The HomePod is the clear winner in terms of sound quality, and at $299 you would hope that would be the case. The HomePod uses Siri for voice commands, and can only work with Apple phones, tablets, and computers, and in fact can’t even be set up unless you have an iPhone or iPad to do the initial setup, so this is only for people who are all in on Apple. The HomePod has 360 audio and automatically tunes itself to whatever you put it so that it delivers the best sound possible. When you pair two of these together it can sound positively magnificent.

The Sonos One is $100 cheaper at $199, and while it does not sound as good as the HomePod, it still sounds great. It also does 360 audio and can be tuned to where you put it in a room, and can be paired with other Sonos Speakers. The Sonos One lets you activate Google Assistant or Alexa on it, so you can turn it into a smart speaker through the Sonos app. For iOS users, it also functions as an AirPlay 2 speaker, so you can simply share audio to it from your iPhone or iPad with ease.

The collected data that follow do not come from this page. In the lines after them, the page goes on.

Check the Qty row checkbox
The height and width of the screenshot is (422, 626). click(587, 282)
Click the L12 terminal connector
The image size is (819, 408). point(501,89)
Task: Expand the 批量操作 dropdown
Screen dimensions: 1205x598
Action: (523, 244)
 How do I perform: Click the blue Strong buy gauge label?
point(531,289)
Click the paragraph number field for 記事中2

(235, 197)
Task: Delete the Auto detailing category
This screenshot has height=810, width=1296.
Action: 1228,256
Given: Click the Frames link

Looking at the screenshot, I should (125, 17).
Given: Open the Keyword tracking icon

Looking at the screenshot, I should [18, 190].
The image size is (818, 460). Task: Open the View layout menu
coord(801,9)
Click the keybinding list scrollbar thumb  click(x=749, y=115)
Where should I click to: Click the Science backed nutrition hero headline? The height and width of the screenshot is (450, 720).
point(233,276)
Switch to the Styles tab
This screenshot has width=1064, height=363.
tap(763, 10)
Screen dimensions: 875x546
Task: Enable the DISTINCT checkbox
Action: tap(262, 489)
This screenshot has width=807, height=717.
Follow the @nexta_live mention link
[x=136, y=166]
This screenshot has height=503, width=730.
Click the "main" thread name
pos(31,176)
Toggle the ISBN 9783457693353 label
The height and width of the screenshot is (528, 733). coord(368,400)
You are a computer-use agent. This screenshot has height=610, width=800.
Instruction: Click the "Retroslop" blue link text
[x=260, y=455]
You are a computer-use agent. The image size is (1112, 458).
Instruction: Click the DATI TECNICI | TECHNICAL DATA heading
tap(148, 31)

The Nest Audio is of course the cheapest option at $99, and it does not sound as good, but I’d say it looks better than the Sonos One. Google Assistant is very good, and it acts as a very capable Chromecast device, so if you use an Android phone, it will be the easiest to use with your existing apps. However, iOS users should really only expect to control this with their voice since almost no apps support Chromecast for audio.

I think that the $99 price point is really appealing, and it means you can more easily buy a few of these to put around your home. Android users will love it.
I think that if you have an iPhone though and are drawn to a Google Assistant-enabled speaker, I’d really consider the Sonos One since it has all the benefits of Google Assistant but also acts as an AirPlay speaker.

Should You Buy This?

I think that if you don’t want to spend over $100 on a speaker, then the Nest Audio is a fantastic buy. The sound is great considering the price, it looks great, and has all the power of Google Assistant built in.

If you use an Android phone, then it’s built in Chromecast support means you’ll be able to easily and reliably share audio to it from basically any app on your phone as well, making it very versatile as well.

If you use an iPhone though, I’d at least pause and consider if you want a speaker that you can really only control with your voice. It works great for music, but becomes close to useless for books and podcasts. iPhone users who want Google Assistant should really consider the Sonos One instead. There is also the $99 HomePod Mini almost exactly one month in the future, so it might be best to hold off for now.

Overall I think the Nest Audio achieves what it was going for, being an affordable, but high quality speaker. I'm happy with mine, although as a primarily iOS user, it is sometimes more difficult to use than something made more closely for iOS.